When Sandra and I were dating, we prayed together often. We asked the Lord for wisdom, peace, and guidance. We wanted our relationship to honour Him and align with His will for our lives.

We also sought wise counsel from trusted believers around us. God often speaks through the wisdom of mature Christians who know us, love us, and genuinely want the best for us.

And sometimes, one of the clearest signs of God’s leading is peace, not pressure, fear, or panic.

Avoiding Common Relationship Mistakes

One of the greatest joys of pastoral ministry is seeing couples begin their married lives together with hope and excitement.

One of the hardest parts is witnessing the heartbreak that sometimes follows when marriages fall apart.

Sadly, many struggles reveal warning signs long before the wedding day.

Strong emotions can sometimes cause people to overlook serious concerns: poor communication, selfishness, instability, lack of commitment, dishonesty, or emotional immaturity. These are not issues to ignore or excuse away.
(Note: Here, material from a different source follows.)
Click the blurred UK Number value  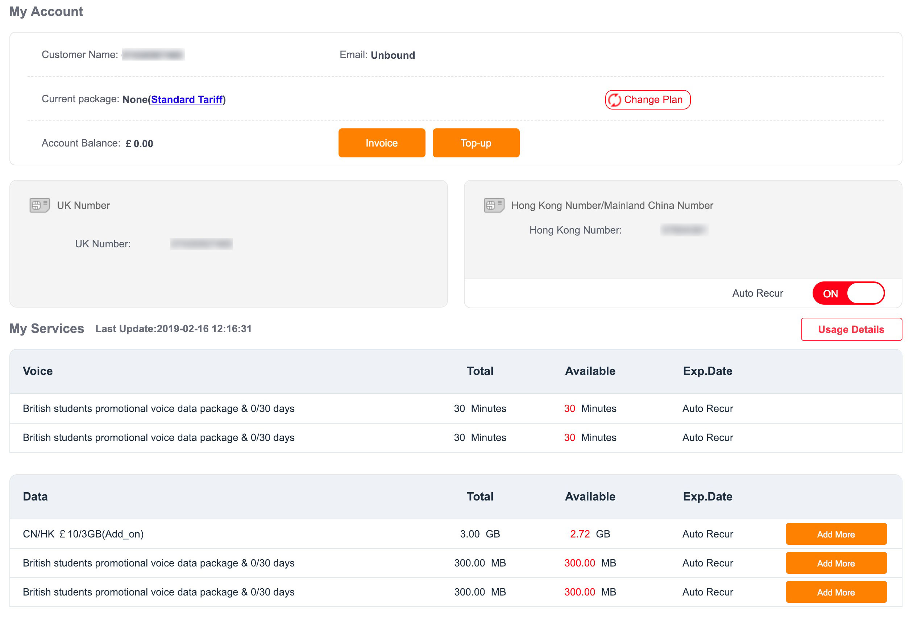201,244
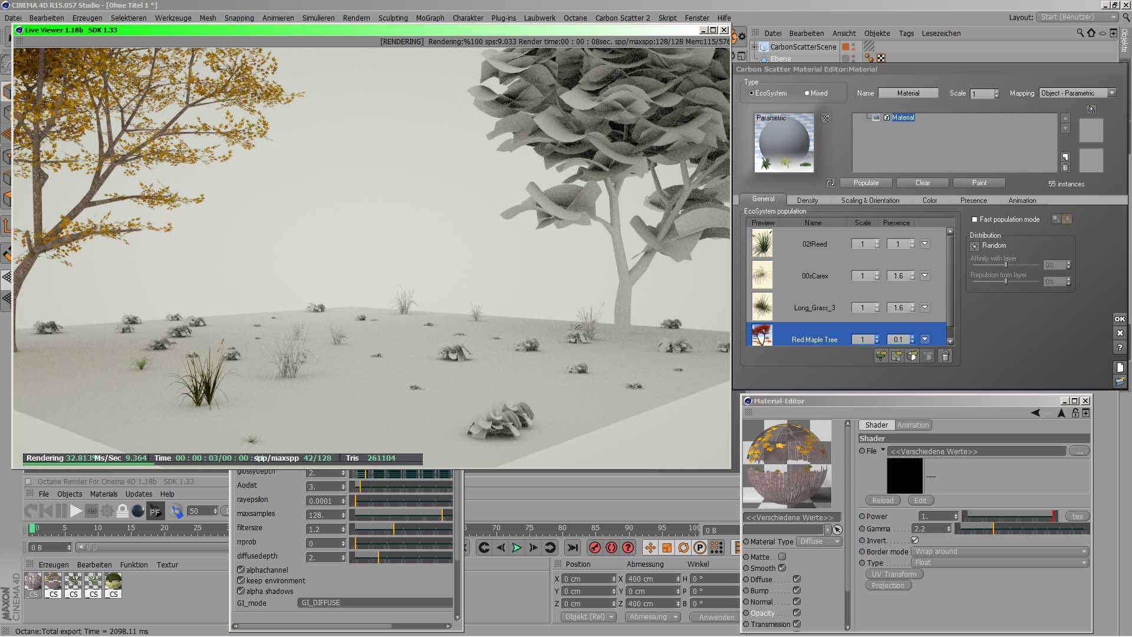This screenshot has height=637, width=1132.
Task: Switch to the Density tab
Action: [x=807, y=201]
Love should not blind us to wisdom.

Another common mistake is rushing into marriage out of loneliness, pressure, or fear.

Thoughts like “the clock is ticking” or “I just need someone” can lead people into relationships for the wrong reasons.

And marriage itself cannot fix personal struggles. Mercy is a beautiful quality. Compassion matters. But when it comes to choosing a marriage partner, it’s not your responsibility to “fix” someone.

Over the years, I’ve witnessed this repeatedly in both life and ministry. Many people enter relationships hoping love will change deeply rooted patterns, wounds, or unhealthy behaviours. Sometimes change does come through God’s grace, but many times the hoped for change never arrives.

As God’s child, you deserve a spouse who is pursuing health, maturity, faithfulness, and emotional stability now, not someday in the distant future. You deserve someone who is willing to grow with you, not someone you must constantly carry. Marriage was never meant to be a rescue mission.

Love should be filled with grace, but it should also be guided by wisdom.

Choose someone whose character already reflects the kind of life you hope to build together.

In fact, unresolved issues are often magnified within marriage rather than healed by it.

As my granddaughter’s favourite movie Frozen jokingly says, “He’s a bit of a fixer upper.” While God certainly changes hearts and transforms lives, it is unrealistic, and unfair, to expect marriage itself to repair wounds, insecurities, or unhealthy patterns.

Healthy marriages are built by two people willing to grow, heal, and pursue God together.

A Final Thought

Marriage is one of God’s sweetest gifts. It’s not always easy, but it is meaningful and beautiful when built on love, faith, commitment, and godly character.

Before the white gown and the white tuxedo, before the flowers and photographs, before the vows are spoken, take the time to build wisely.

Ask honest questions. Seek wise counsel. Pray sincerely. Pay attention to character.

And trust God to lead you.

Because while a wedding lasts a day, a marriage is meant to last a lifetime.